= Exercise description =
All lines in the data bearing the string "Task" should be identified and copied.

Content starts

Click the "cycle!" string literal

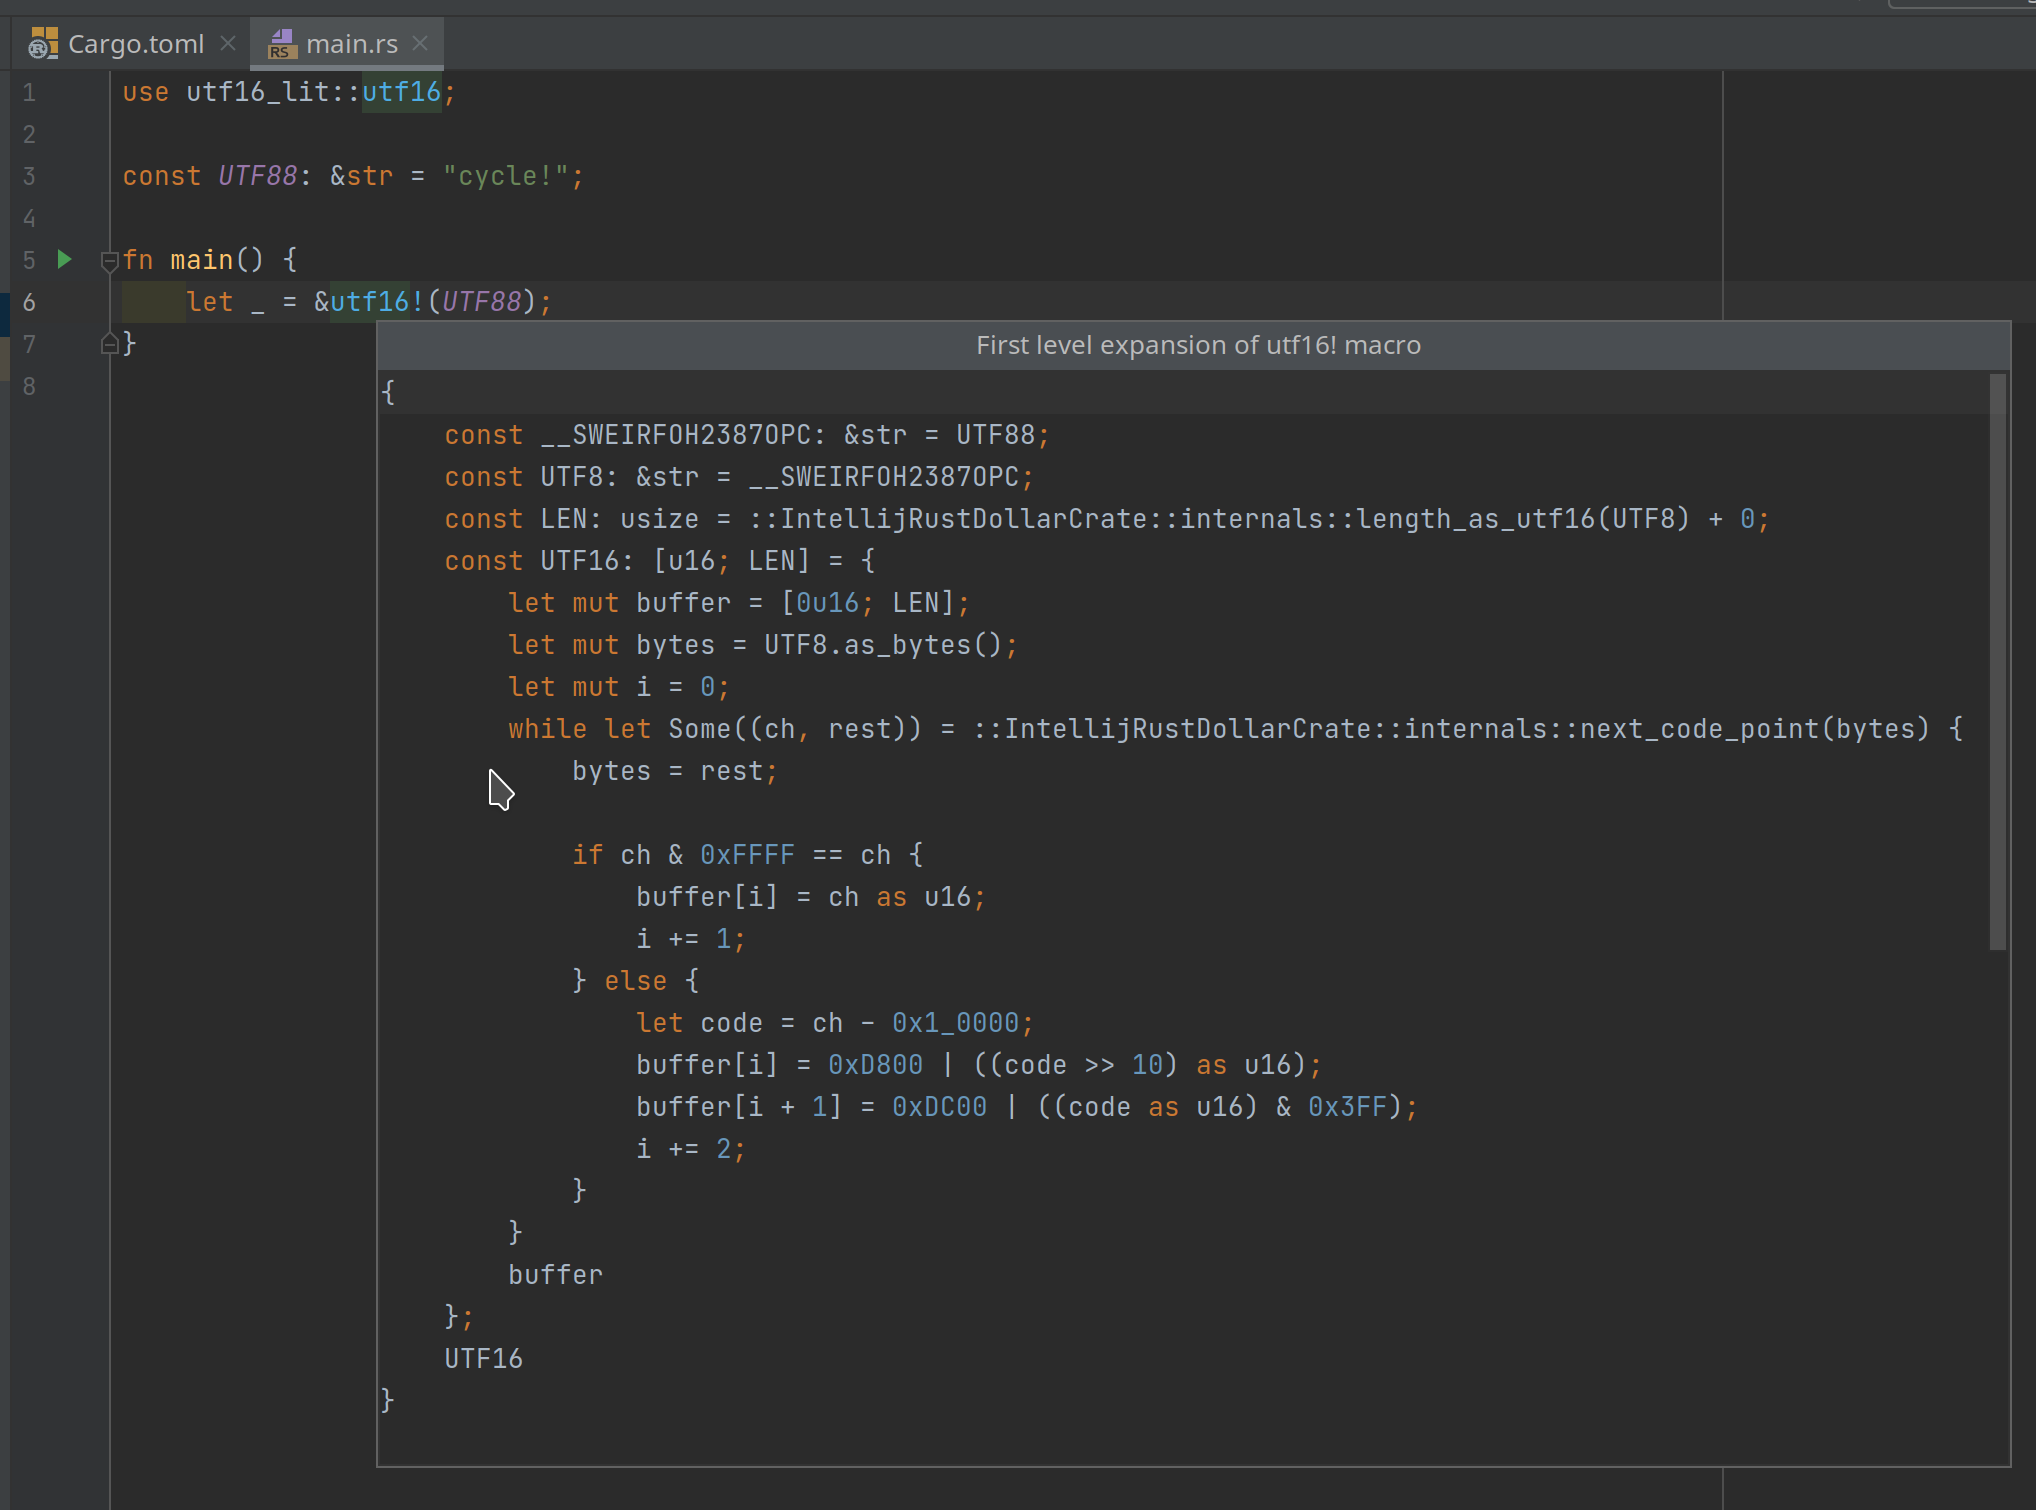[x=512, y=175]
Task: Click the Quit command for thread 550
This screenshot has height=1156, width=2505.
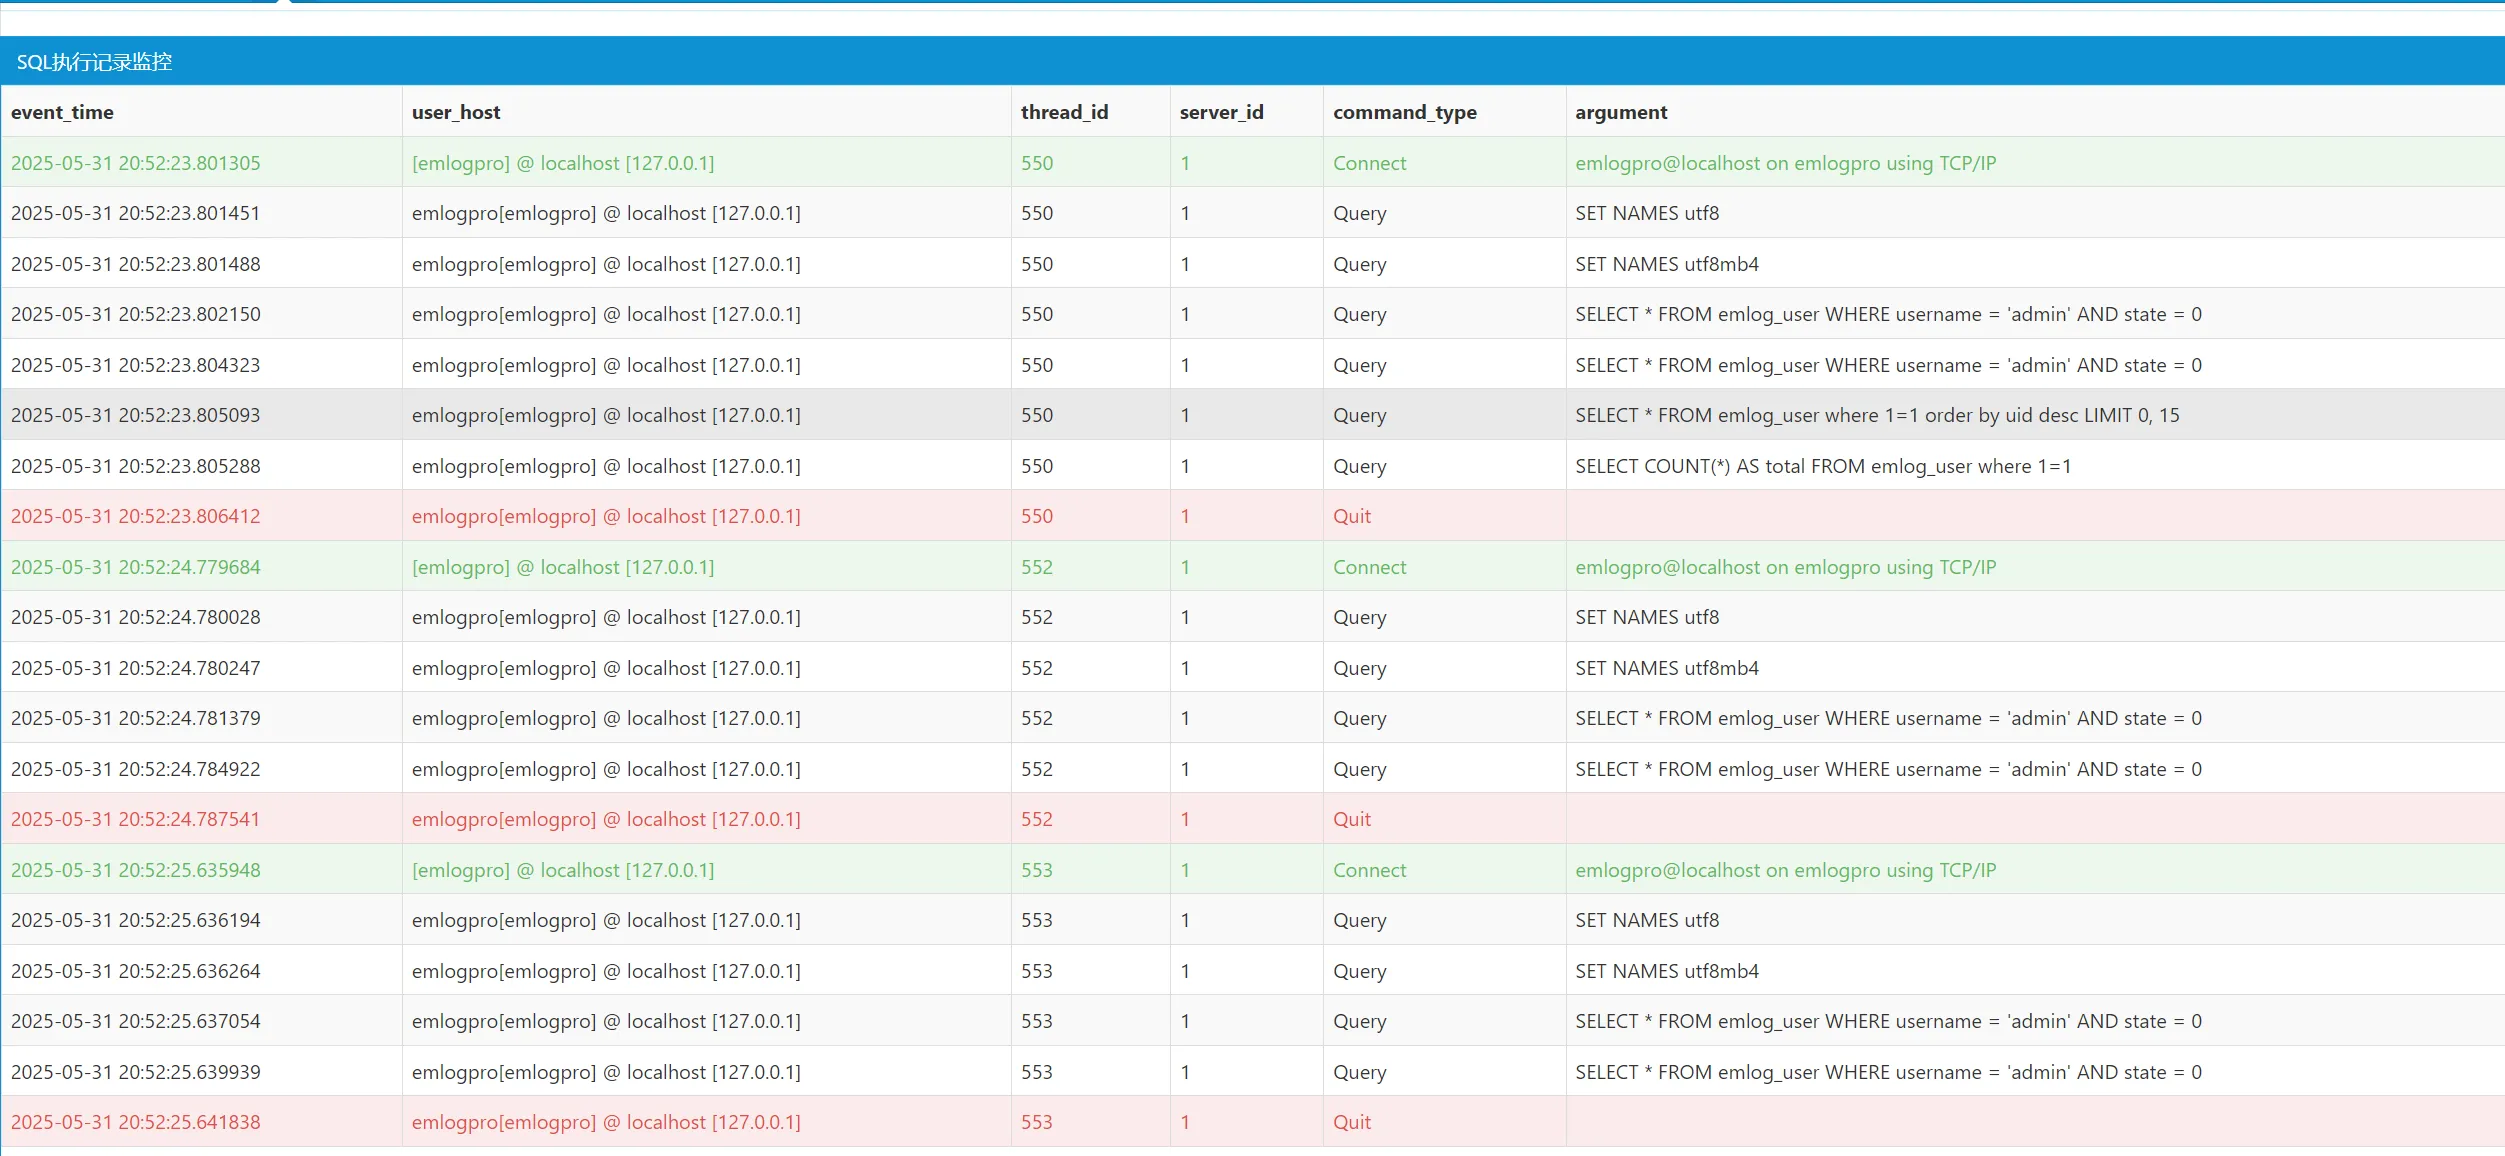Action: tap(1351, 516)
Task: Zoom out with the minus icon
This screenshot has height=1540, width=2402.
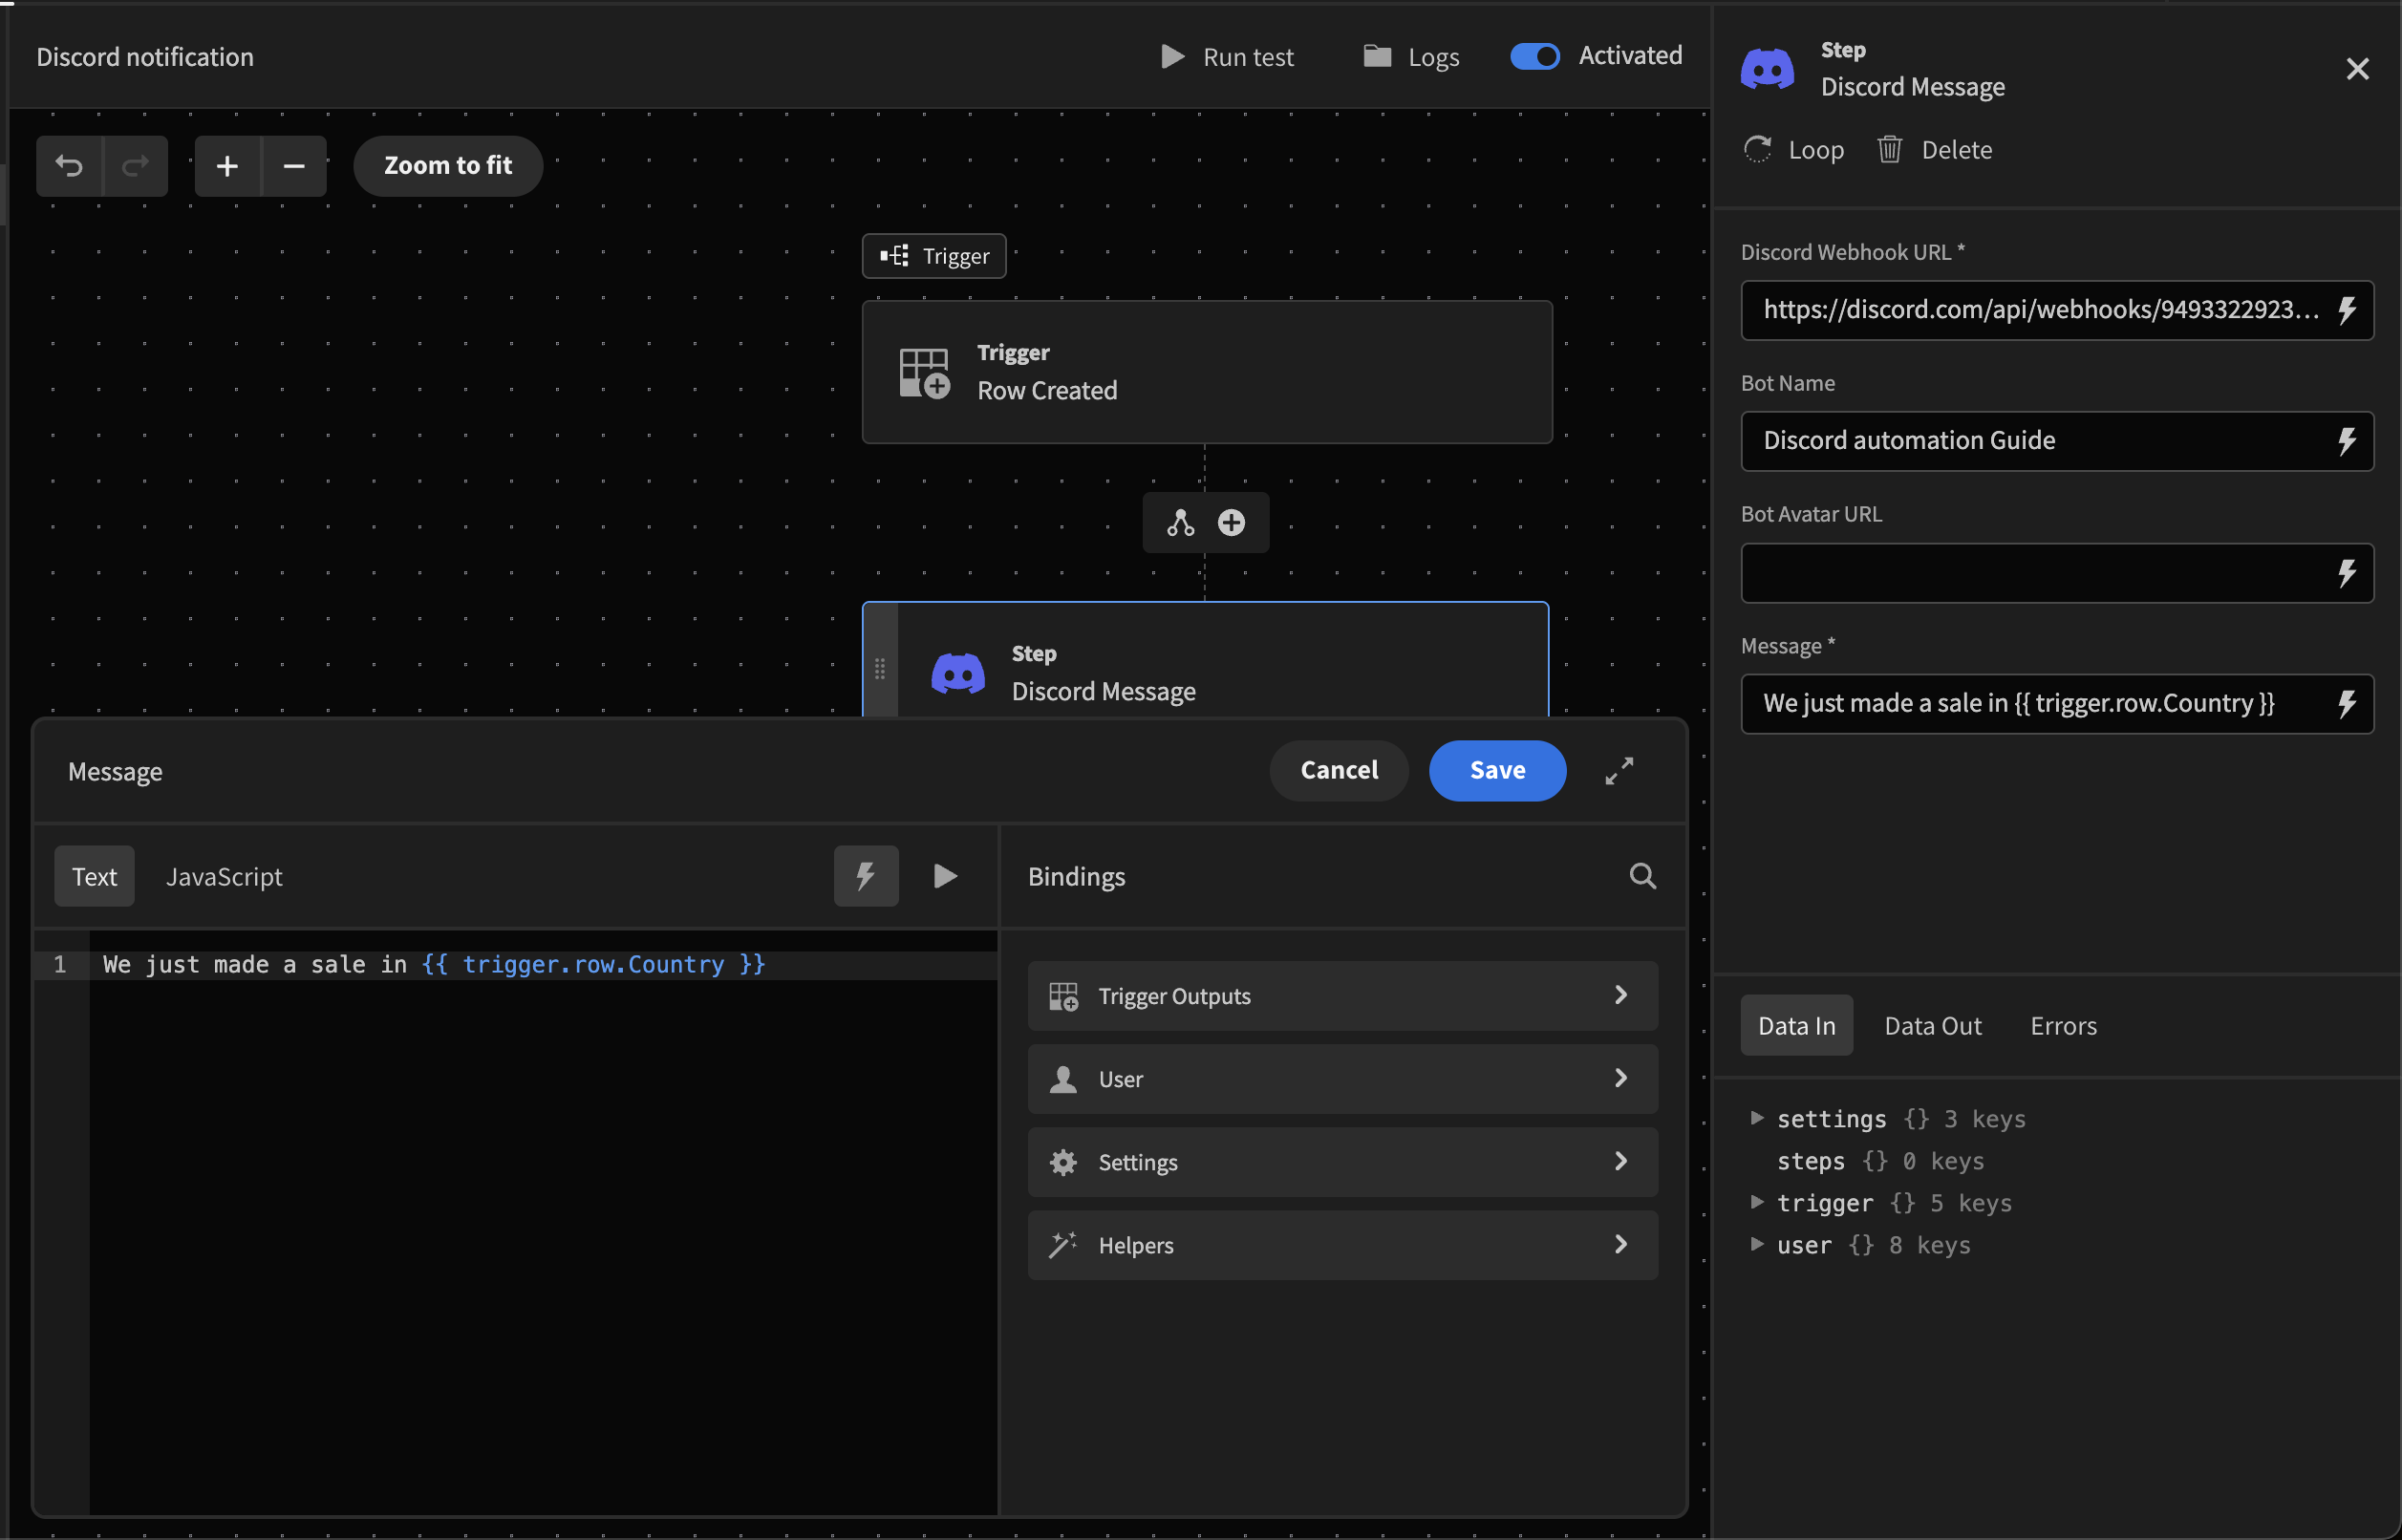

Content ends

= Expected answer =
Task: Click the Quit command for thread 550
Task: Zoom out with the minus icon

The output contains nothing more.